What the exercise asks
Set down every line from the one with "The height and" to the end of the entries, both ends included, exactly as it reads and without pictures.

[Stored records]
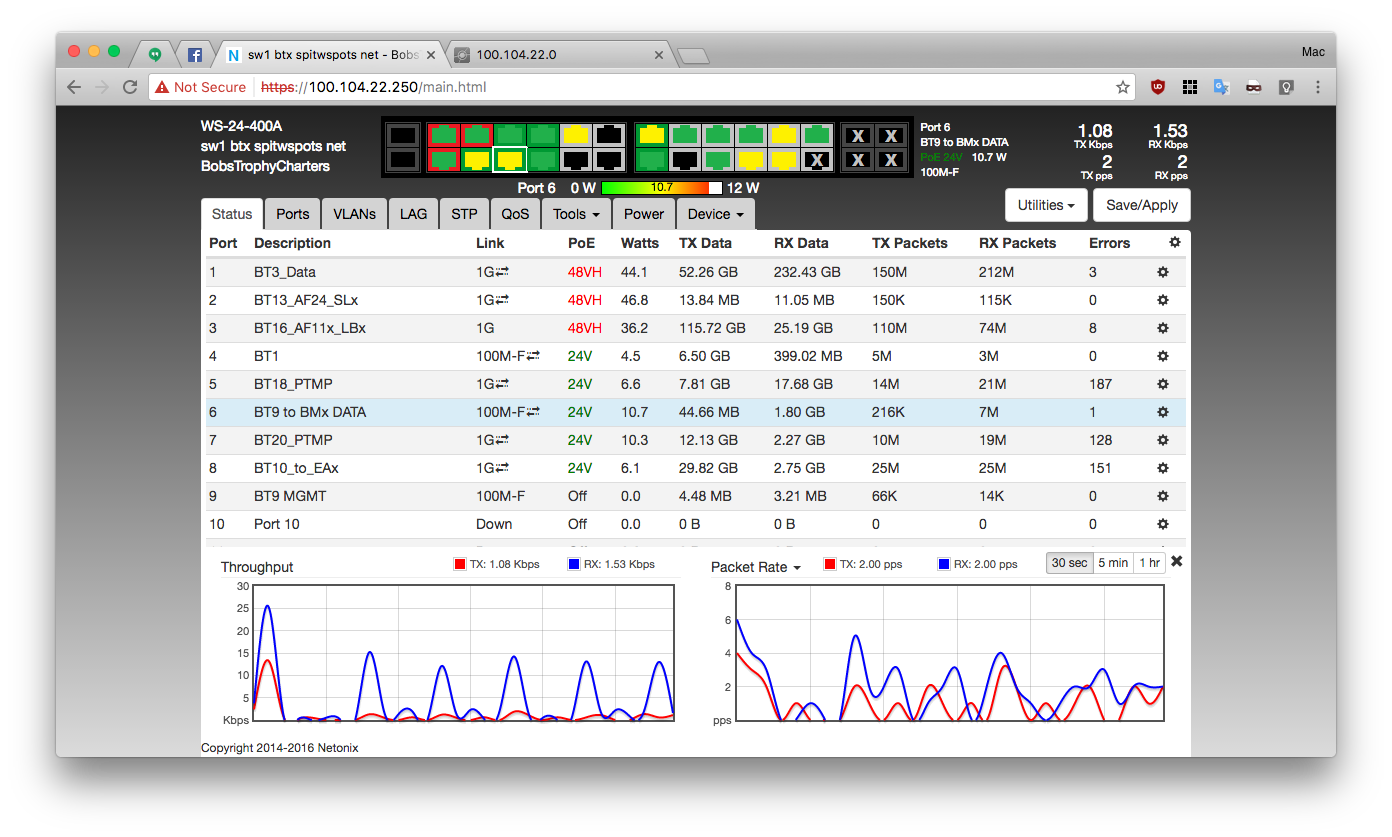Switch to the VLANs tab

coord(354,214)
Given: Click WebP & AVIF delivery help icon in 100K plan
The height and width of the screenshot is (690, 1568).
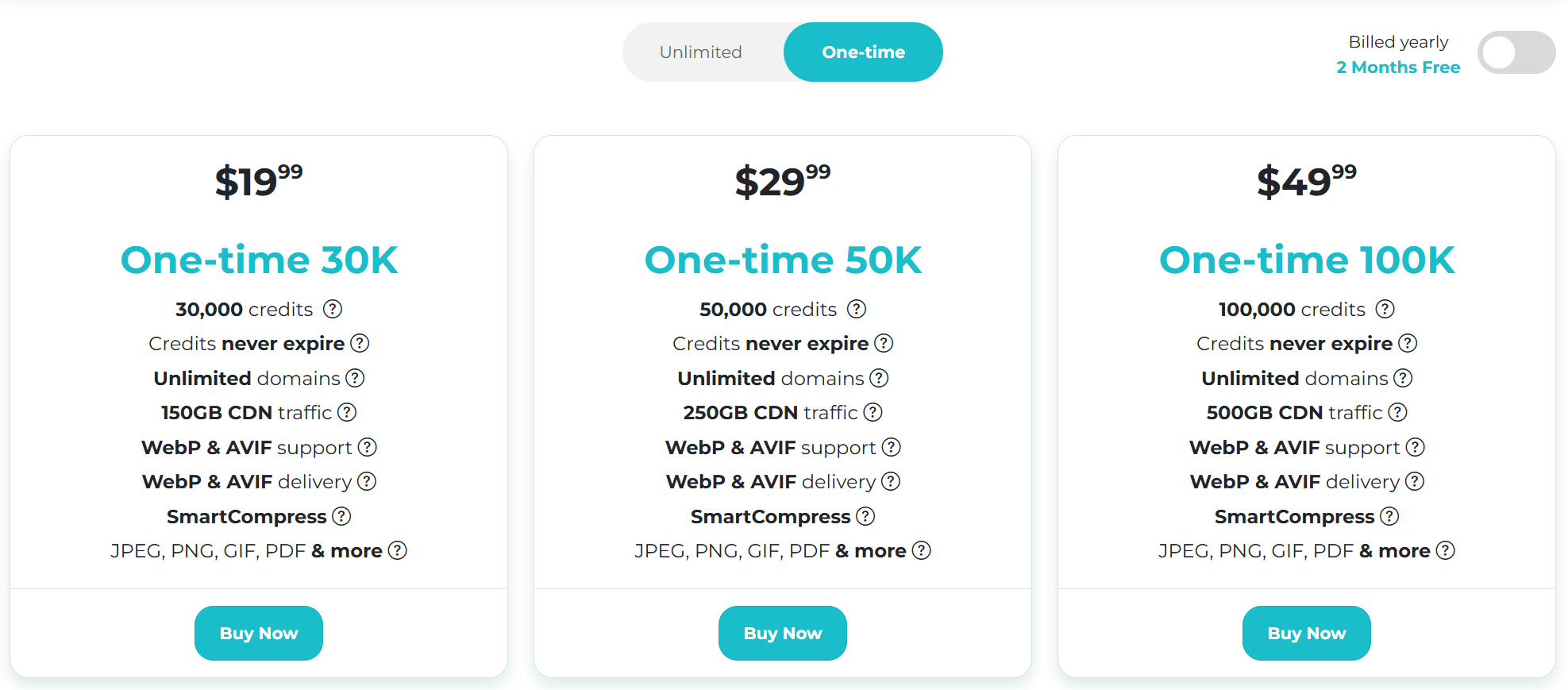Looking at the screenshot, I should click(1415, 481).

Task result
The height and width of the screenshot is (690, 1568).
Looking at the screenshot, I should click(1415, 481).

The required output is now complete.